Now then, you have *24 hours* to submit your night actions.


----------



## Karkat Vantas (Sep 23, 2010)

*Re: (NIGHT 0) Megaman 10 Mafia*

*It is now Day 1.*

The citizens of Monsteropolis gathered around the town square. They did not have to search very long before finding the first victim.

A large corpse was located on the floor. It appeared to have been shot repeatedly before having died. One of the robots went up and touched it, and a large crackle was heard. The robot jumped backwards. The corpse was electrically charged as well as shot.

Finally, someone stepped up and identified the corpse. It appeared to have belonged to Brock.

*Brock is dead. He was part of Wily's army.*

The day phase will end when everyone reaches an agreement.


----------



## ole_schooler (Sep 24, 2010)

Wait, the electrical charge bit...Does that mean Brock was Sheep Man?  Or that he was targeted by Sheep Man?  (Will the real Sheep Man please stand up? :D )

Serious time...right.  Don't know why Superbird is off the list (GM error or they didn't sign up in time) but let's assume we had 13 players.  That gives everyone a roll on the list, including Sniper Joe and Mystery Bot (for lack of a better name, and who probably behaves as an alien).  Brock was neither part of Light's Army or Wiley (and probably not Mystery Bot).  Therefore, if we decide to lynch, there's a 2/12 chance of getting one of Light's Army, 1/12 of getting Wiley (who ends the game when killed, and heals, so we don't want that), 2/12 of getting Pump Man or Strike Man (who we really don't want to kill either), 1/12 of getting Mystery Bot (which would likely be as useful as a Light's Army kill), and 6/12 of getting any other Bot (who we don't want to kill, but who wouldn't be as much of a loss if they did die).  

Long story short, 1/4 chance of a useful lynch, 1/4 chance of a very bad lynch, 1/2 chance for a sort-of bad lynch (working under assumptions about Mystery Bot).  Seems like poor odds to me...


----------



## Minnow (Sep 24, 2010)

But Sheep Man just paralyzes people. He can electrocute Pump Man and kill him, though, so maybe Brock was Pump Man?

But, uh, anyway. Those don't look like very good odds, but I think we'll should just wait and see what everyone else thinks.


----------



## Karkat Vantas (Sep 24, 2010)

I'd like to confir something here-- Superbird somehow got signed up into the game, but he wasn't a player. So yeah.
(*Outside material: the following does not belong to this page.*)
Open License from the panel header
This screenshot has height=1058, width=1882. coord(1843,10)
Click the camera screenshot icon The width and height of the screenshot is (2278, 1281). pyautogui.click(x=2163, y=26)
I'm not going to give you guys any advice on how to interpret the flavor text, but make sure you read it carefully.


----------



## Nemec (Sep 24, 2010)

I think he got hit by Megaman and Sheepman. Can't think of any other way he could have been shocked and shot. :x


----------



## Captain Sea Turtle (Sep 24, 2010)

@ole_schooler: But if Brock was shocked _and_ shot, he was likely Pump Man, as Nemec said, which although is a pretty bad start to the game, adjusts the odds silghtly. That leaves 3/11 for Light's Army/the unnamed bot, 2/11 for Wily/Strike Man, and 6/11 for random. Not much better, but it boosts 25% to 27%.

So yeah, first days suck.


----------



## Athasan (Sep 25, 2010)

I'm not entirely certain that this means that Brock was Pump Man, though it doesn't eliminate the possibility. More evidence would be nice so we could see what's really going on.

However, this does tell us that no one can use Sheep Man's ability as an excuse for not posting.


----------



## Karkat Vantas (Sep 25, 2010)

I would alert you if someone was paralyzed or frozen.


----------



## Skylark (Sep 27, 2010)

If Brock was not pump man, could it be possible that he was sheep man? Considering that sheep man _can_ paralyze others, wouldn't it be possible that he has some electricity inside him?


----------



## Karkat Vantas (Sep 30, 2010)

If you guys don't start posting, I'm going to have to have a random lynch.


----------



## ole_schooler (Sep 30, 2010)

Due to apathy, I'm *abstain*ing.  Odds are poor, and no one has put forth suggestions.


----------



## Minnow (Oct 1, 2010)

I had pretty much decided to *abstain* as well. We just don't know enough yet.


----------



## Karkat Vantas (Oct 4, 2010)

...anyone else?

Why is this game going so slowly.


----------



## Barubu (Oct 4, 2010)

*Abstain.*


----------



## Skylark (Oct 5, 2010)

*abstain*


----------